Dr. Dre has long been an industry mogul, but with the release of Straight Outta Compton and its accompanying album, Compton, Dre’s first in almost 17 years, there has been renewed speculation on his career and influence. As both the film and album have experienced huge success, most of the reflection has been positive, but past allegations of Dre’s assaults against women have also been brought back into the public eye, even though there was no indication of any violence against women in the film.
As the headlines around Dre have begun to deal more with these past charges and the specific women like Dee Barnes that were involved and less with the success of his creative endeavors, Dre has issued an official apology statement to The New York Times. Apple soon followed suit.
Dre said, “Twenty-five years ago I was a young man drinking too much and in over my head with no real structure in my life. However, none of this is an excuse for what I did. I’ve been married for 19 years and every day I’m working to be a better man for my family, seeking guidance along the way. I’m doing everything I can so I never resemble that man again,” said the Beats founder. “I apologize to the women I’ve hurt. I deeply regret what I did and know that it has forever impacted all of our lives.”
Apple, Dre’s current employer and the company to whom he sold Beats for $3 billion last year, also issued a statement, indicating that the company stands behind the belief that Dre is a changed man.
“Dre has apologized for the mistakes he’s made in the past and he’s said that he’s not the same person that he was 25 years ago. We believe his sincerity and after working with him for a year and a half, we have every reason to believe that he has changed.”
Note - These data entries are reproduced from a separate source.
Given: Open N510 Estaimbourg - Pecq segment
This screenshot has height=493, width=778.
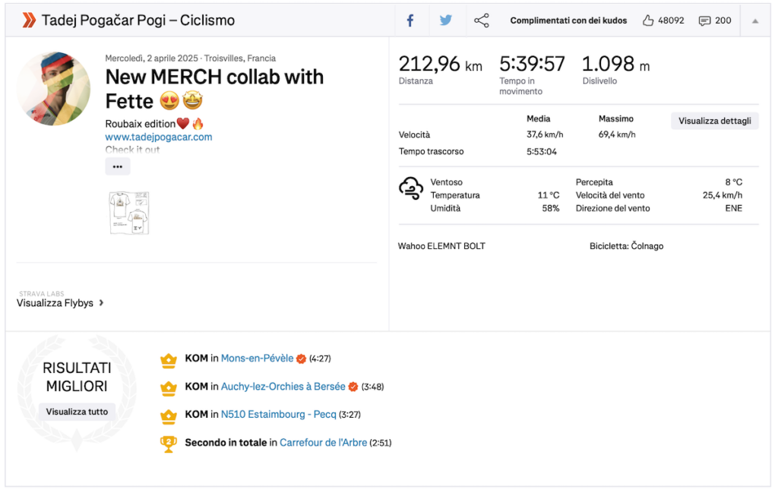Looking at the screenshot, I should pos(278,414).
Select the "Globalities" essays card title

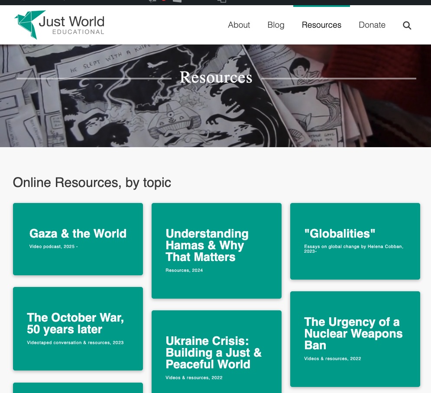340,234
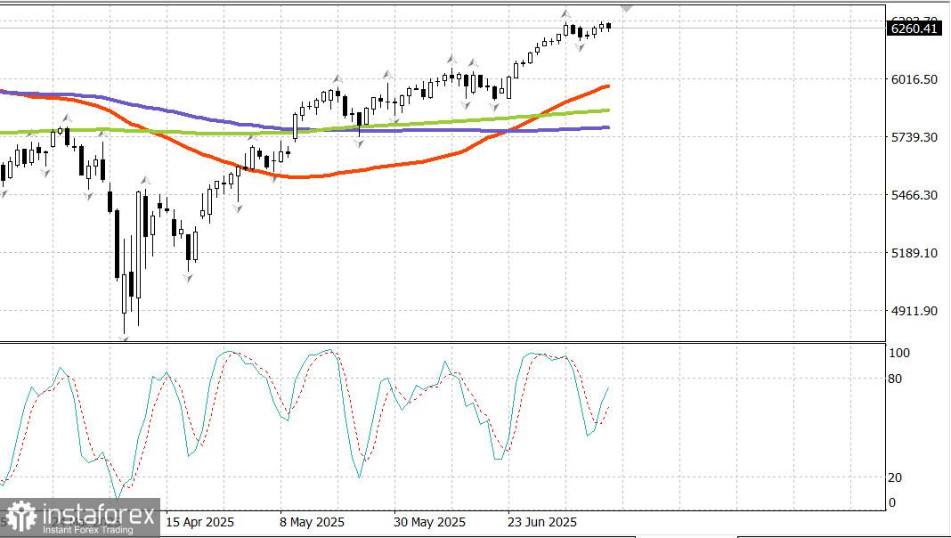Select the tall white candle at the April bottom
Screen dimensions: 951x538
click(139, 244)
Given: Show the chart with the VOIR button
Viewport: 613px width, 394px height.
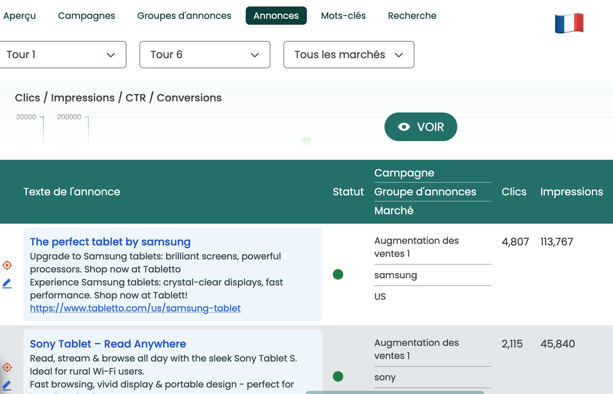Looking at the screenshot, I should pyautogui.click(x=421, y=127).
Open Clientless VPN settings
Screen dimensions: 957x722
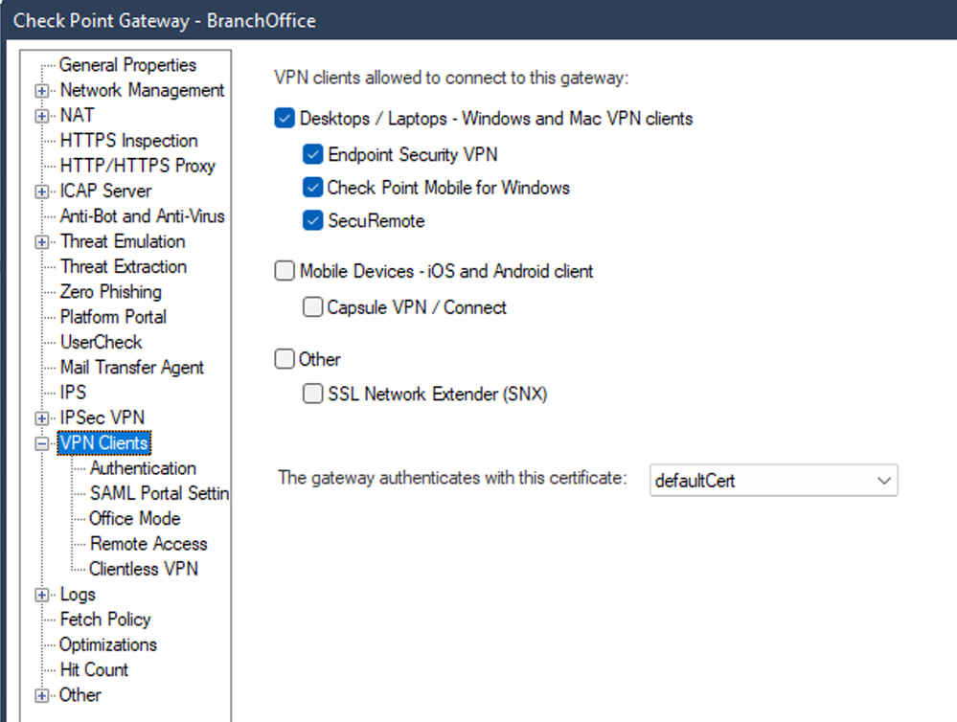(x=144, y=569)
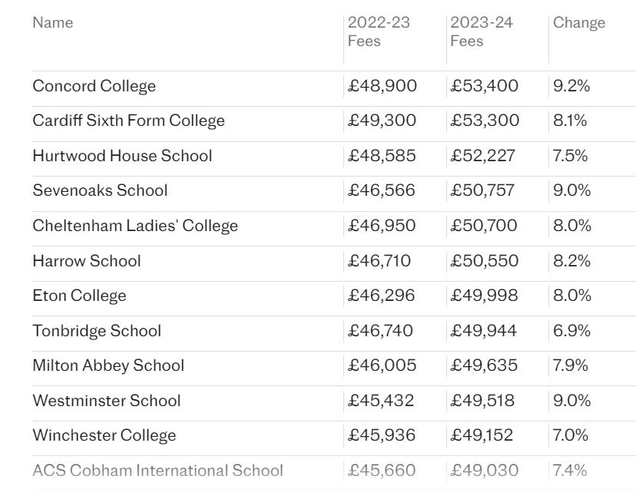The image size is (636, 499).
Task: Sort by the 2023-24 Fees column header
Action: click(482, 31)
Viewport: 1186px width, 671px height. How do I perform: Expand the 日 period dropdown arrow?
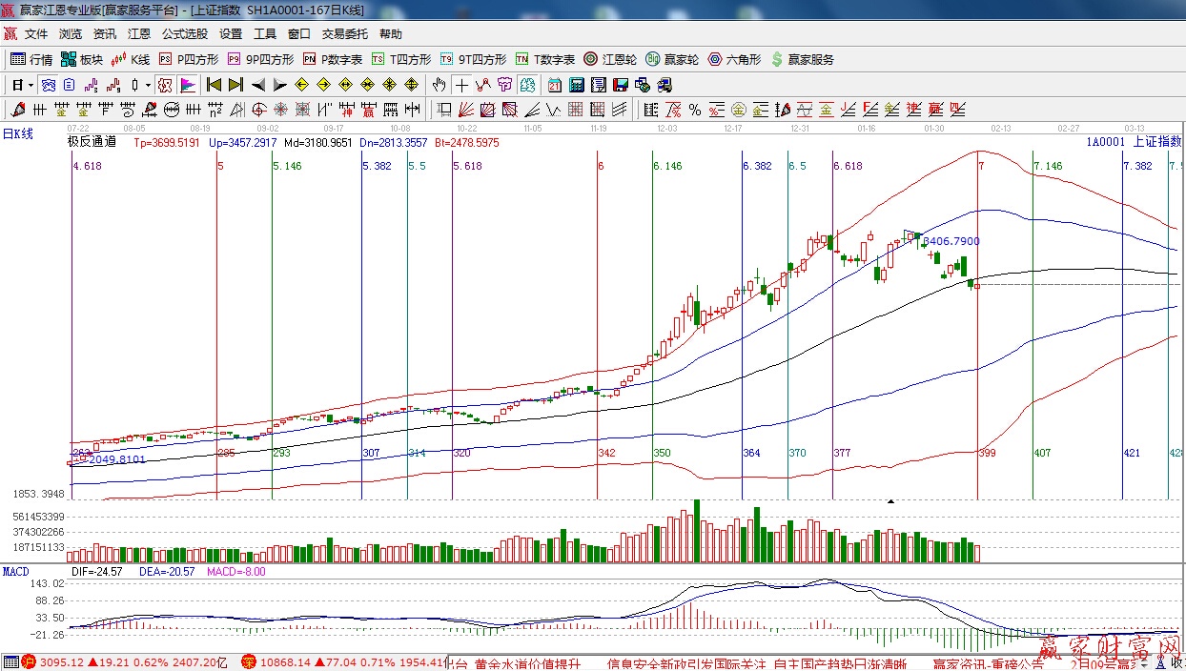31,85
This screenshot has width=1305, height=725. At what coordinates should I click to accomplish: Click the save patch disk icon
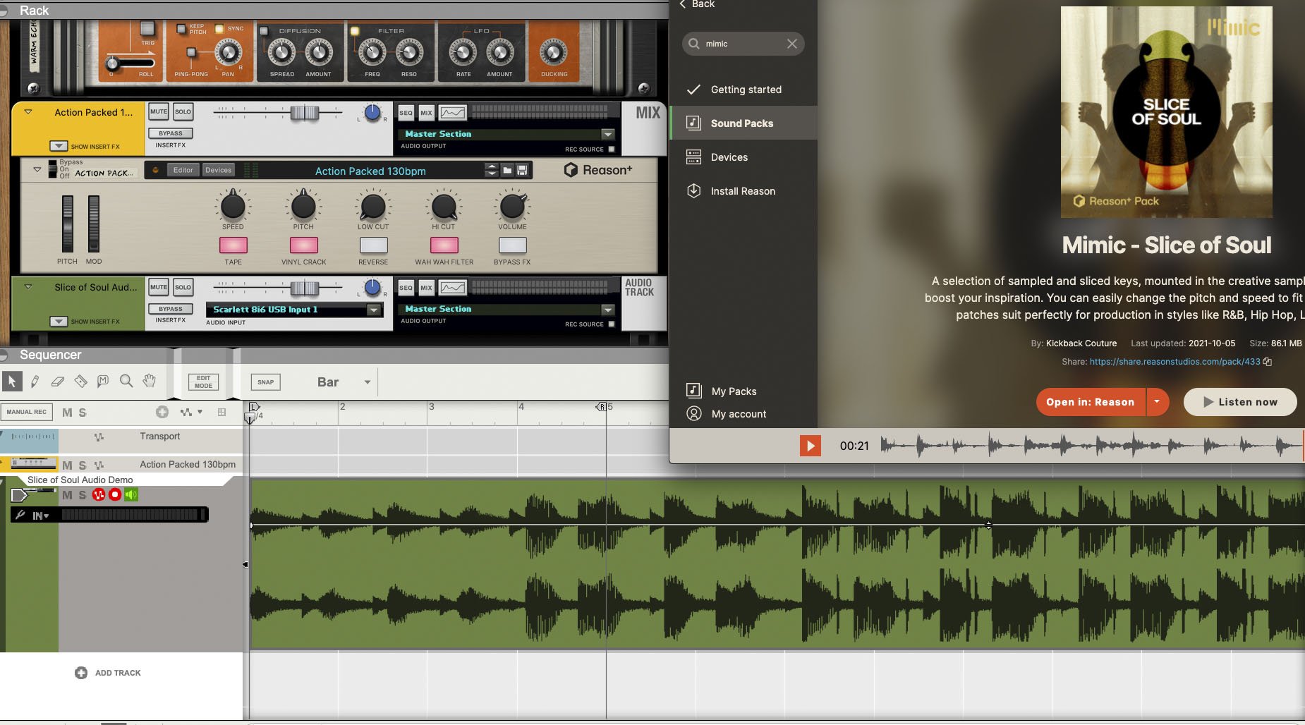[x=522, y=171]
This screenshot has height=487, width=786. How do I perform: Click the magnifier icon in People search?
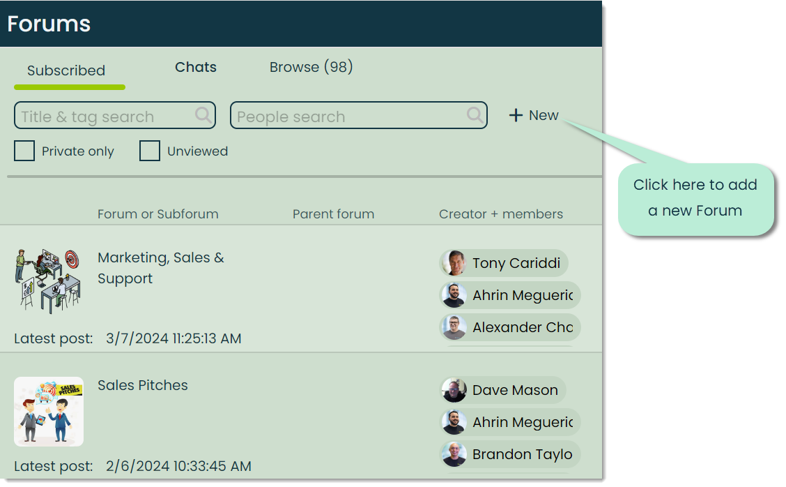point(475,116)
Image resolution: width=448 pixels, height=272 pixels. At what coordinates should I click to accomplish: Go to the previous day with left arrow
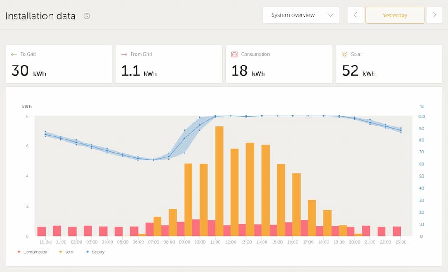pyautogui.click(x=355, y=15)
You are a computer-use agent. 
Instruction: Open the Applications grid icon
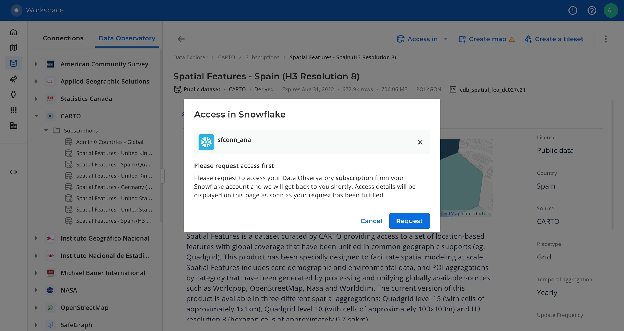13,110
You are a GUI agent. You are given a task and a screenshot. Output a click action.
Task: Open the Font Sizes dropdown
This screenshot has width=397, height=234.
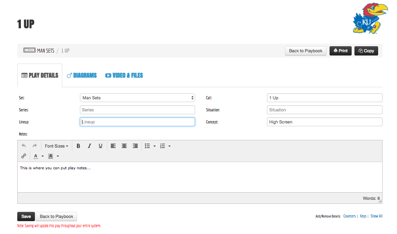coord(56,146)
In his recent Rolling Stone cover story, Dre also spoke on accusations of past violence against women, saying he had “made some f*cking horrible mistakes.” Similarly, his New York Times apology doesn’t address any specific incident, though he does admit to doing irreparable damage to (multiple) women.
The most publicized assault Dre committed was was his brutal beating of hip-hop journalist and former collaborator Dee Barnes in a Los Angeles nightclub in 1991. The incident was apparently originally included in the script, but was cut out in order to give the film an appropriate runtime. The omission led critics to question filmmaker F. Gary Gray’s intentions and his role in rewriting N.W.A.’s history by excluding its darker aspects.
Barnes herself wrote an op-ed upon seeing the film in which she called Gray an “opportunist” who is guilty of creating a “revisionist history.” She also wrote about the ramifications of Dre’s assault, which still haunts her today.
R&B singer Michel’le, with whom Dre had a long-term relationship as well as a son, has also spoken out on Dre’s past abuse and how she wasn’t surprised at her absence from Straight Outta Compton.